Sometimes, basic information is missing because it’s proprietary—an issue especially for industry labs. But it’s more often a sign of the field’s failure to keep up with changing methods, Dodge says. A decade ago, it was more straightforward to see what a researcher changed to improve their results. Neural networks, by comparison, are finicky; getting the best results often involves tuning thousands of little knobs, what Dodge calls a form of “black magic.” Picking the best model often requires a large number of experiments. The magic gets expensive, fast.
Even the big industrial labs, with the resources to design the largest, most complex systems, have signaled alarm.
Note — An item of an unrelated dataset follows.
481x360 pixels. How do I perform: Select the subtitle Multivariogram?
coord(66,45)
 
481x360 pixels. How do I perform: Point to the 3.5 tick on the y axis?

When Facebook attempted to replicate AlphaGo, the system developed by Alphabet’s DeepMind to master the ancient game of Go, the researchers appeared exhausted by the task. The vast computational requirements—millions of experiments running on thousands of devices over days—combined with unavailable code, made the system “very difficult, if not impossible, to reproduce, study, improve upon, and extend,” they wrote in a paper published in May. (The Facebook team ultimately succeeded.)
The AI2 research proposes a solution to that problem. The idea is to provide more data about the experiments that took place. You can still report the best model you obtained after, say, 100 experiments—the result that might be declared “state of the art”—but you also would report the range of performance you would expect if you only had the budget to try it 10 times, or just once.
The point of reproducibility, according to Dodge, isn’t to replicate the results exactly. That would be nearly impossible given the natural randomness in neural networks and variations in hardware and code. Instead, the idea is to offer a road map to reach the same conclusions as the original research, especially when that involves deciding which machine-learning system is best for a particular task.